ALL the meals I cook are gluten free. Almost all regular recipes can be easily adapted, and in most cases you couldn’t tell the difference.
Or, maybe you want to eat vegetarian or vegan, for example. There are LOTS of vegetarian and vegan recipes for the Instant Pot.
Again, you could handle your special dietary needs with conventional cooking, but the Instant Pot makes cooking easier. Let it give you a hand!
Clean Up ONE Pot, Not Many
Who likes cleaning up a bunch of pots and pans after making a meal? Okay, I’m sure there are a few masochists out there, but it’s not a thing for most folks.
With tons of Instant Pot recipes, you have just one pot to clean: the Instant Pot’s stainless steel inner liner. Many recipes that would normally require two, three, or sometimes even more pans can be made in the Instant Pot. Many, like meatloaf and mashed potatoes, can even be made at the same time!
This isn’t one of the more typical reasons you might find for buying an Instant Pot, but it’s a non-trivial one. We live on Oahu now, where electricity is about three times as expensive as it was where we used to live in Maryland. The Instant Pot saves me quite a bit of energy cost over what I’d have to spend by using the cooktop and oven more.

**Supplied material:**

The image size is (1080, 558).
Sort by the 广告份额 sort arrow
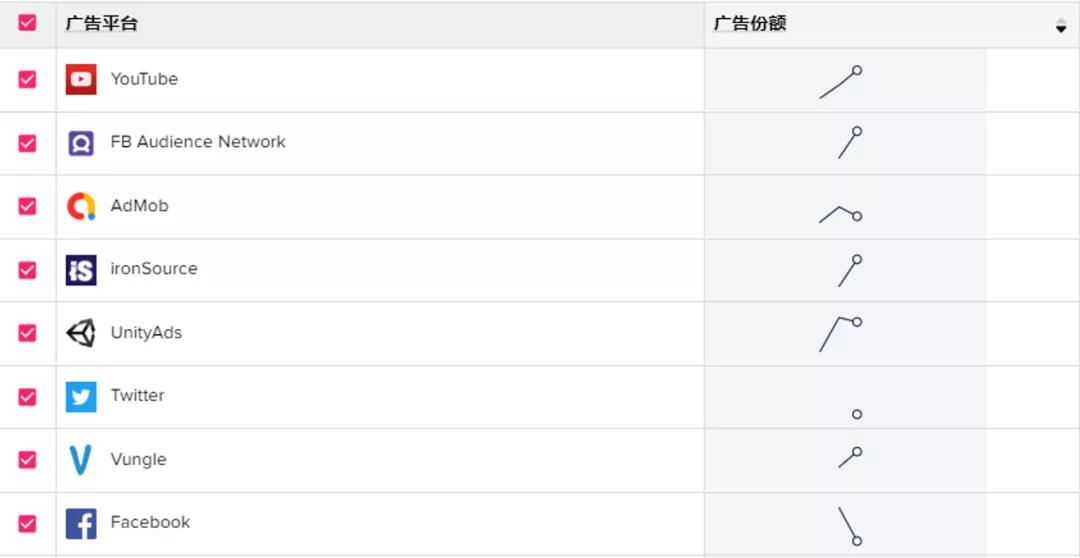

**What needs to be done:** In the Instant Pot passage, how does the cost of electricity on Oahu compare with where the writer used to live in Maryland?

**Response to the exercise:** Electricity on Oahu is about three times as expensive as it was in Maryland.